Dans un souci de transmission du savoir, Tetsuo Kogawa propose fréquemment de construire en direct un mini-émetteur FM sous les yeux du public invité à s’assembler autour de lui. Puis avec ce même émetteur, allié à quelques autres ainsi qu’à des postes de radio tout à fait ordinaires, il joue physiquement avec les interférences et les battements d’ondes dans une esthétique minimaliste. Dans l’acception de Kogawa, la radio n’est en rien un phénomène distant et désincarné.
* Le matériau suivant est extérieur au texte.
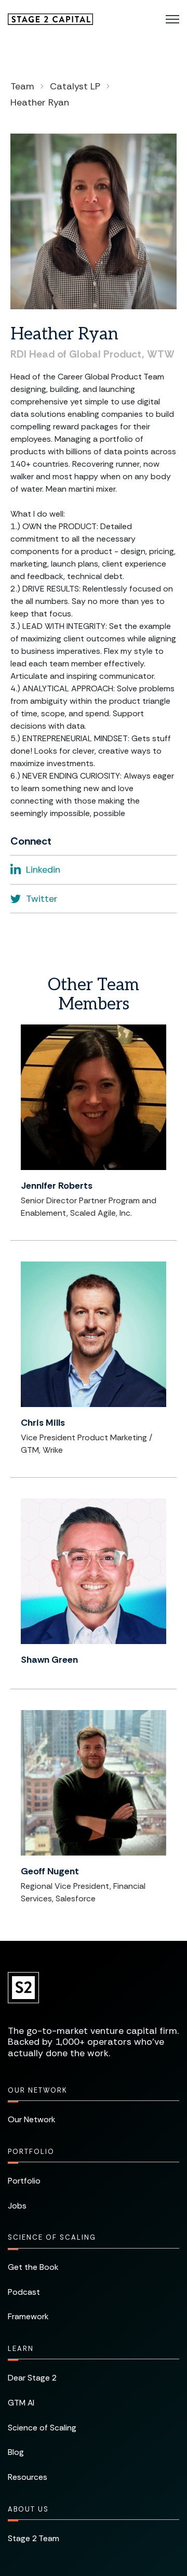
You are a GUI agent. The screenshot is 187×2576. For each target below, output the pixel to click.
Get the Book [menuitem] (33, 2267)
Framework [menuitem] (28, 2316)
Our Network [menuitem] (37, 2090)
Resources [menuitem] (27, 2477)
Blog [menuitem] (16, 2452)
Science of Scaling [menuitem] (52, 2237)
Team (22, 86)
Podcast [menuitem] (24, 2291)
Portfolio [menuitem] (31, 2151)
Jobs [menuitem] (17, 2205)
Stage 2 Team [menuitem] (33, 2538)
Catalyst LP (75, 86)
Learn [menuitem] (21, 2348)
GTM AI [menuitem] (21, 2402)
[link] (50, 18)
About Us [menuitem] (28, 2509)
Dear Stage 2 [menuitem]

Si au bout du compte l’emploi des phénomènes radiophoniques comme moyen d’expression artistique pourrait avoir un résultat qui ne serait pas même audible, Anna Friz, elle, travaille le médium au corps en y injectant toutes les traces de physicalité radiodiffusée qu’on qualifie ordinairement de rebuts : toussotements, parasites dans le micro, bruits de manipulation, inspiration d’air, etc. La radio est à la fois la source, le sujet et le médium de ses œuvres. En performance ou en installation, elle joue sur le caractère instable de la transmission radiophonique, perturbée par les émissions radios de forte puissance qui préexistent autour d’elle ou simplement par la présence corporelle du public.
Pour aller plus loin… :
• Anna Friz ~ écouter Inhale/Suspend sur Silence Radio.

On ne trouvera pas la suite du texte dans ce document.